The answer, of course, is that for contemporary Jew-haters, antizionism offers cover. It midwives a new, socially acceptable form of hatred, one that presents itself as political critique rather than animus toward Jews. A prime example is Hasan Piker, who routinely uses his platform to promote antizionism. His formula is textbook: he begins by declaring, “I abhor antisemitism,” only to follow it with the accusation that Israel is “committing genocide in Gaza”—a modern anti-Jewish libel known as the genocide libel. This pattern has become the standard playbook of today’s antizionist demagogues. It enables today’s Jew-haters to mask their racism and hostility behind a veneer of political critique.
Crucially, this strategy mirrors how Wilhelm Marr, the architect of modern antisemitism, distanced himself from the earlier era of anti-Judaism: he dismissed religiously motivated Jew-hatred as outdated and “backward,” even as he introduced a new, supposedly more sophisticated form of hostility toward Jews. As the foremost scholar on anti-Jewish movements, Robert Wistrich writes, “[Marr] wished to distance himself from Protestant Christian Jew-baiters such as Adolf Stoecker,” revealing that Marr deliberately framed his antisemitism as something different from the older, religious (Christian) anti-Judaism.
This is precisely the playbook by which antizionists function. And this is exactly what mayor-elect Zohran Mamdani does and will continue to do. He will be the first to denounce antisemitism, and when swastikas appear on streets or in schools, he will send a brigade to remove these hate symbols (see headline from The Hill: “Mamdani pledges to ‘root the scourge of antisemitism out of our city’ after Jewish day school defaced with swastika”).

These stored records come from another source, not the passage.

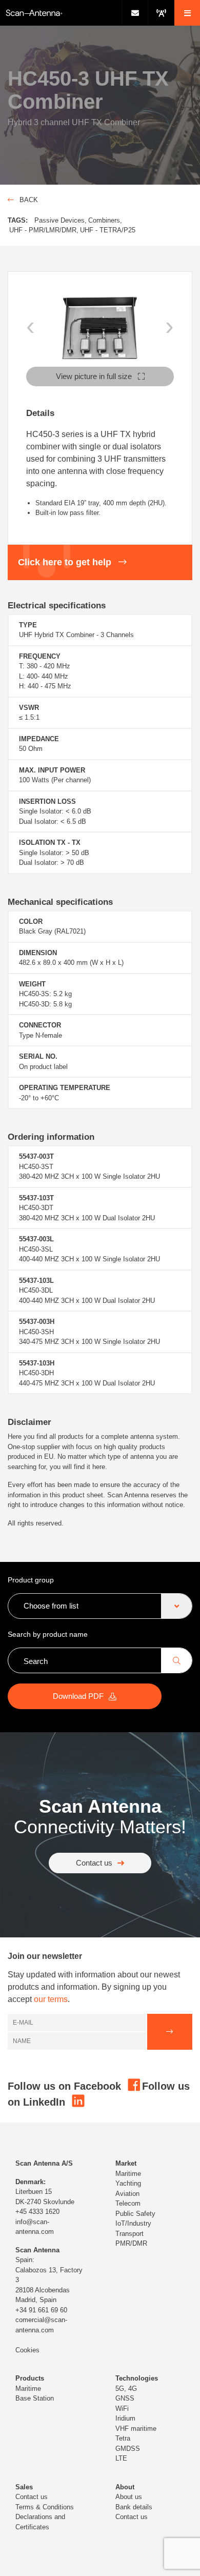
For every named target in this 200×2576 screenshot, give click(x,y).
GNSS (124, 2398)
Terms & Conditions (44, 2507)
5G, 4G (126, 2388)
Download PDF (78, 1696)
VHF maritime (135, 2428)
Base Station (34, 2398)
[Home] (60, 13)
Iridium (125, 2418)
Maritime (128, 2173)
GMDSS (127, 2448)
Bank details (133, 2507)
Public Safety (135, 2213)
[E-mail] (135, 13)
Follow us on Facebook (66, 2086)
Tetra (122, 2438)
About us (128, 2497)
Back (27, 200)
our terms (51, 1999)
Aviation (127, 2193)
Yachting (128, 2183)
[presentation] (30, 325)
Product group (31, 1580)
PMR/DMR (131, 2243)
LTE (121, 2458)
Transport (129, 2233)
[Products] (161, 13)
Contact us (94, 1862)
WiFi (122, 2408)
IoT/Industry (133, 2223)
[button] (187, 13)
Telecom (128, 2203)
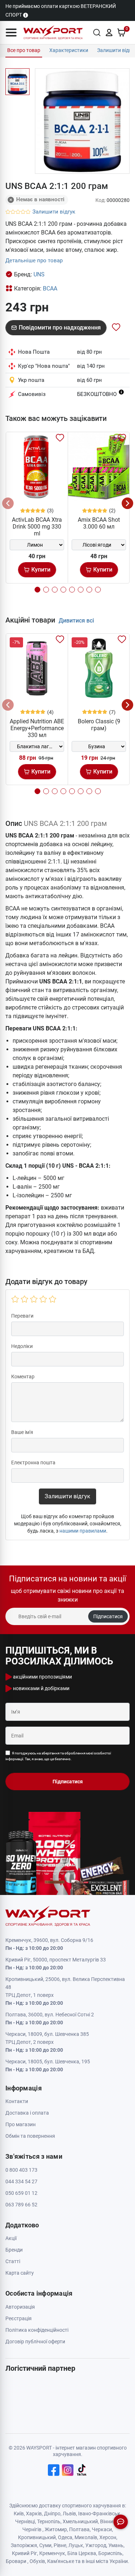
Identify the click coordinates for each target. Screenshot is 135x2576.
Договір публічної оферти (35, 2341)
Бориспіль (110, 2553)
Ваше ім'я (22, 1432)
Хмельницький (80, 2521)
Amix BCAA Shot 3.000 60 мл (99, 523)
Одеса (65, 2537)
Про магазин (20, 2124)
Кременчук (52, 2553)
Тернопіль (48, 2521)
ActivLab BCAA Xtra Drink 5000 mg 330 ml (37, 526)
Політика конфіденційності (36, 2330)
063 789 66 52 (21, 2204)
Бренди (14, 2250)
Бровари (16, 2561)
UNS (39, 274)
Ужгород (95, 2545)
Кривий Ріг (24, 2553)
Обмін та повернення (30, 2136)
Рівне (60, 2545)
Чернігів (31, 2529)
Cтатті (12, 2261)
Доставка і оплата (27, 2113)
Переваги (22, 1316)
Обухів (37, 2561)
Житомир (56, 2529)
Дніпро (52, 2513)
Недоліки (22, 1346)
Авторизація (20, 2307)
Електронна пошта (33, 1462)
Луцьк (75, 2545)
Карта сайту (19, 2273)
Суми (45, 2545)
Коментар (23, 1376)
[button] (11, 32)
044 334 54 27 (21, 2181)
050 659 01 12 (21, 2193)
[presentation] (8, 503)
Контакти (16, 2101)
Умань (115, 2545)
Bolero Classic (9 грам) (99, 725)
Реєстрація (18, 2318)
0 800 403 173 (21, 2170)
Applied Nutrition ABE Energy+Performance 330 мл (37, 728)
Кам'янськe (60, 2561)
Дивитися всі (76, 620)
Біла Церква (81, 2553)
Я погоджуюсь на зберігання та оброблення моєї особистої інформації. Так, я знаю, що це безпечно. (58, 1756)
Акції (11, 2238)
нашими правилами (82, 1531)
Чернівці (25, 2521)
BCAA (50, 288)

He will even form a task force on antisemitism. And why not? Lenin did the same: in 1918, the Soviet government established a Komissiia po bor’be s antisemitizmom (Commission for the Struggle Against Antisemitism). It operated under the People’s Commissariat for Nationalities (Narkomnats), headed by Joseph Stalin, but the initiative was driven by Lenin’s directives. It is worth mentioning that Stalin, the same man who headed a task force against antisemitism, unleashed some of the most vicious anti-Jewish campaigns of the 20th century: he ordered the execution of Jewish poets in 1952, released the Doctors’ Plot libel, the Soviet Union’s modernized blood libel, and orchestrated the 1952 Slánský show trial, in which Rudolf Slánský, a loyal Communist, was accused of the “crime” of Zionism and executed five days later.
All of this will provide Zohran Mamdani the necessary cover to continue to hate the Jewish nation. Do not get fooled. Beware those who denounce antisemitism. Demand they denounce antizionism.